**What is needed**
Rewrite everything from "proteins that promote" down to "stops cell cycle)" in the text on tumor suppressor genes below, substituting "programmed cell death" for "apoptosis".

─── Document passage ───

Cancer II

Question 1

what are tumor suppressor genes and how do they do their duty?

Answer 1

• TSGs generally encode proteins that inhibit cell proliferation
• they encode proteins that restrict cell growth and proliferation AND/OR proteins that maintain integrity of the genome

Question 2

what are some examples of proteins that normally restrict cell growth and proliferation?

Answer 2

proteins that inhibit progression through G1/S in cell cycle (eg. Rb, CKI)

receptors or components of a signaling pathway that inhibit cell proliferation

proteins that promote apoptosis (caspases)

Question 3

what are some examples of proteins that maintain integrity of the genome

Answer 3

• check point control proteins (ATM, ATR - detect DNA damage - stops cell cycle)
• ATAXIA TELANGIECTASIA **
• DNA repair enzymes or pathways

Question 4

What are some stats on Retinoblastoma?

─── Data provided ───

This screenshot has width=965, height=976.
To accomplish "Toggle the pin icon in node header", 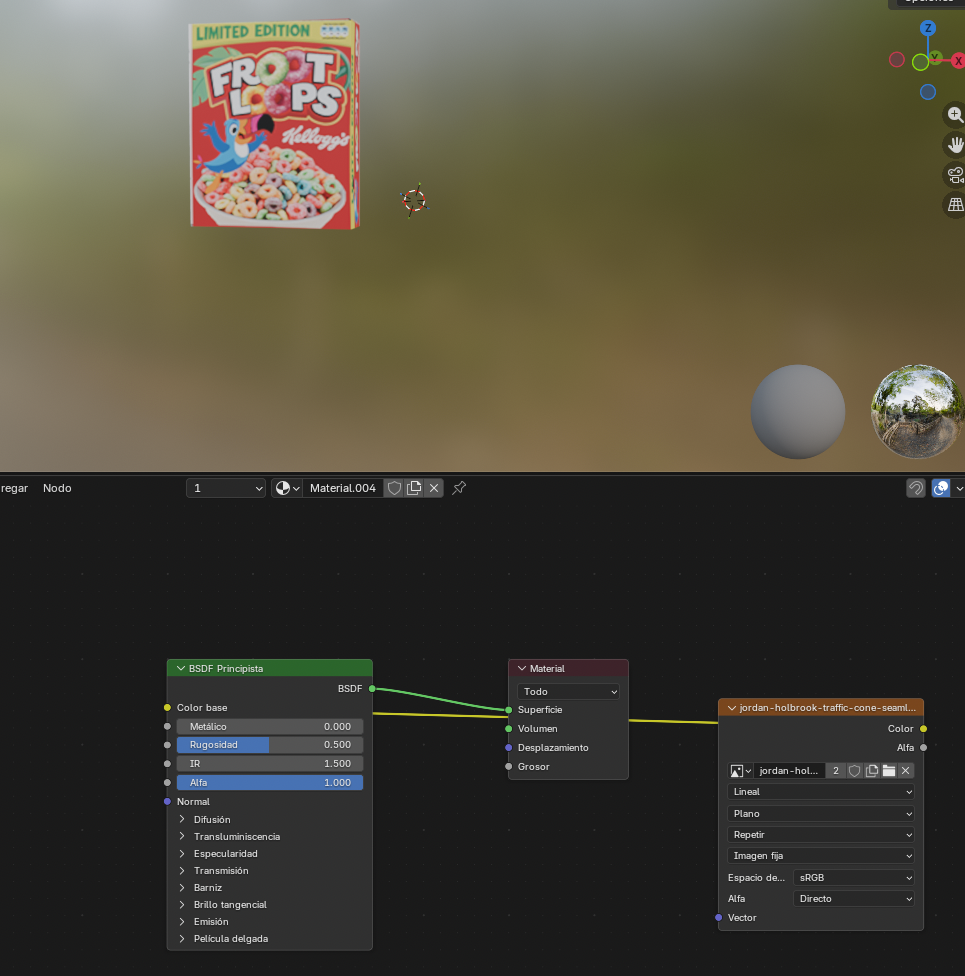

───

**Reply**
proteins that promote programmed cell death (caspases)

Question 3

what are some examples of proteins that maintain integrity of the genome

Answer 3

• check point control proteins (ATM, ATR - detect DNA damage - stops cell cycle)